Request Review of draft-ietf-dnsop-domain-verification-techniques
Requested revision No specific revision (document currently at 04)
Type Early Review
Team ART Area Review Team (artart)
Deadline 2023-04-17
Requested 2023-03-31
Requested by Tim Wicinski
Authors Shivan Kaul Sahib , Shumon Huque , Paul Wouters , Erik Nygren
I-D last updated 2023-04-03
Completed reviews Dnsdir Early review of -02 by Jim Reid (diff)
Secdir Early review of -01 by Benjamin Kaduk (diff)
Artart Early review of -01 by Barry Leiba (diff)
Assignment Reviewer Barry Leiba
State Completed
Request Early review on draft-ietf-dnsop-domain-verification-techniques by ART Area Review Team Assigned
Posted at https://mailarchive.ietf.org/arch/msg/art/0sLNETjoYdNkTmr4d42w8VC-LDM
Reviewed revision 01 (document currently at 04)
Result Ready w/nits
Completed 2023-04-03
review-ietf-dnsop-domain-verification-techniques-01-artart-early-leiba-2023-04-03-00
This is short and reasonably sweet, easily digested.  I have a few minor
comments that I think will help make the document slightly clearer, and I hope
you'll consider them:

— Section 3.1 —

I think this is generally understandable, but reuse of “it” does allow room for
error.  I suggest avoiding vagueness, possible ambiguity, and misunderstanding
as follows:

OLD
   1.  Generate a Random Token with at least 128 bits of entropy.

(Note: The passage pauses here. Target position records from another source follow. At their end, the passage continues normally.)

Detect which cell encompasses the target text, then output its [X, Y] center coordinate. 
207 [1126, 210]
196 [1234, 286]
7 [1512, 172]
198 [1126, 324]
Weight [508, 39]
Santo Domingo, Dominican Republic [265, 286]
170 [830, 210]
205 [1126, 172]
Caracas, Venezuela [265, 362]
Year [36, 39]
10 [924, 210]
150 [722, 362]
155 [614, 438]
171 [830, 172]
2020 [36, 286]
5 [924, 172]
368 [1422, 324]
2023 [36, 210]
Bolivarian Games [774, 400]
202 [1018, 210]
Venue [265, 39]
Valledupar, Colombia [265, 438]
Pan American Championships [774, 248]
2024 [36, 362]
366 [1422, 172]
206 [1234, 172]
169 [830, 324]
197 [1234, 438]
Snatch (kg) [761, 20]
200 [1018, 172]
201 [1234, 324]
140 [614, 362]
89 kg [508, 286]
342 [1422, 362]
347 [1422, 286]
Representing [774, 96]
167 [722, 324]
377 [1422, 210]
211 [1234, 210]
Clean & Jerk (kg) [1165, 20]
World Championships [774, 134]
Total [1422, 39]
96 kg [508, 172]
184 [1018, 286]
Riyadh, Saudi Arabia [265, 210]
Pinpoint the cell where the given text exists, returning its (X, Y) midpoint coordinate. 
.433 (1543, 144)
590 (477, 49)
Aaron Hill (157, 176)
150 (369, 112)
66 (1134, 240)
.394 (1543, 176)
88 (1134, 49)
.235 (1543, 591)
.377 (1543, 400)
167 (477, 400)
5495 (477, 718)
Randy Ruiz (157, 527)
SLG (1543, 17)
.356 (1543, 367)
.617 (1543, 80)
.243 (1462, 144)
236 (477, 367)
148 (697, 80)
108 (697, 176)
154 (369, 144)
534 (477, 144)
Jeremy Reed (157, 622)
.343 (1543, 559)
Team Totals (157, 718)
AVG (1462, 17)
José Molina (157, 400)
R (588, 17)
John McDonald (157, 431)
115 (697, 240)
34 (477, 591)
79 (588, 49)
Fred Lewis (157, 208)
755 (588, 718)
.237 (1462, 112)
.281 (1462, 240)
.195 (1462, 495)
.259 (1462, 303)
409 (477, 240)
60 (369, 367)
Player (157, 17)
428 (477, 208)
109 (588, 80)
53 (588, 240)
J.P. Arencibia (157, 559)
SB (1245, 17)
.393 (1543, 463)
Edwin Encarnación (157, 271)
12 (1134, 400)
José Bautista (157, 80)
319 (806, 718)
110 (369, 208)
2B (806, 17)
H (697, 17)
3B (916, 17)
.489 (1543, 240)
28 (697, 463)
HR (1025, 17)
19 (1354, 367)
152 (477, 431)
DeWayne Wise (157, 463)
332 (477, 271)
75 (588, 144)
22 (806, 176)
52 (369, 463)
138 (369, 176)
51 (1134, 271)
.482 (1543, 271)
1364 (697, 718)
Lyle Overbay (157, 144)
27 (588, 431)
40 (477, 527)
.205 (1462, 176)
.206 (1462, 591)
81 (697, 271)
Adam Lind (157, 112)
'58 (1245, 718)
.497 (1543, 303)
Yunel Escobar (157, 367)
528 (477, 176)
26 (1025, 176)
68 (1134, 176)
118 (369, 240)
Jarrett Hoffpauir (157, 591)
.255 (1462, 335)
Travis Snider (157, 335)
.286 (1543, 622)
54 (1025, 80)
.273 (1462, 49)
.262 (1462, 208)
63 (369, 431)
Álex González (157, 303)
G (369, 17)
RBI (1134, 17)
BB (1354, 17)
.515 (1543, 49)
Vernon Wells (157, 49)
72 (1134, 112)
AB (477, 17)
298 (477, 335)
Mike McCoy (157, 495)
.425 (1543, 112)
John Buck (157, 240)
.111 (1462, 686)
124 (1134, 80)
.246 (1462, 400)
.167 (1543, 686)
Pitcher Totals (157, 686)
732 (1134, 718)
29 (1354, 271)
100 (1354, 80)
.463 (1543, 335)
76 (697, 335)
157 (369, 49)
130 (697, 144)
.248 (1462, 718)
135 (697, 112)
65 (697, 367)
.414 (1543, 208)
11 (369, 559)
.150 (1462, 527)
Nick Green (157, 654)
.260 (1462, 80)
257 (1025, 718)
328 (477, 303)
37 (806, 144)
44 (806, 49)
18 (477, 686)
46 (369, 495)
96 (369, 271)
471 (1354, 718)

   2.  Take the SHA-256 digest output [SHA256] of it.

   3.  base64url encode it.

NEW
   1.  Generate a Random Token with at least 128 bits of entropy.

   2.  Create a SHA-256 digest [SHA256] of the Random Token.

   3.  base64url encode the SHA-256 digest.

END

(And you might include RFC 4648 as a reference for base64url encoding.)

One thing that I do find unclear is this:

   Providers MUST provide clear instructions on when a verifying record
   can be removed.  The user SHOULD de-provision the resource record
   provisioned for a DNS-based domain verification challenge once the
   one-time challenge is complete.  These instructions SHOULD be encoded
   in the RDATA via comma-separated ASCII key-value pairs [RFC1464]
   using the key expiry.  If this is done, the token should have a key
   token.  For example:

_foo-challenge.example.com.  IN   TXT 
"token=3419...3d206c4,expiry=2023-02-08T02:03:19+00:00"

First: It’s unclear how a one-time challenge fits in with an “expiry” key.  Is
it meant to be the case that lack of an “expiry” key means that the “token” is
meant for one-time use, and presence of “expiry” makes it time-based?  Or
something else?  I think this could be clearer.

Second: “the token should have a key token” confused me until I finally
realized that you ought to be using quotes to identify the key names, thus:

NEW
   These instructions SHOULD be encoded
   in the RDATA via comma-separated ASCII key-value pairs [RFC1464]
   using the key “expiry”.  If this is done, the token should have a key
   “token”.
END

That makes it clearer that the key names are not just words in the explanatory
text.

— Section 3.2 —

In the newspaper business, what you’ve done here is called “burying the lede”. 
I suggest instead, leading with the recommendation and following with the
reasoning:

NEW
   Because CNAME records cannot co-exist with any other data, it is
   NOT RECOMMENDED to use CNAMEs for DNS domain verification.

   Reasoning: What happens when both a CNAME and other records exist
   depends on the DNS implementation, and might break in unexpected
   ways.  If a CNAME is added for continuous authorization, and for
   another service a TXT record is added, the TXT record might work but
   the CNAME record might break.  Another issue with CNAME records is
   that they must not point to another CNAME.  But while this might be
   true in an initial deployment, if the target that the CNAME points to
   is changed from a non-CNAME record to a CNAME record, some DNS
   software might no longer resolve this as expected.  However, when
   using a properly named prefix, existing CNAME records should never
   conflict with regular CNAME records.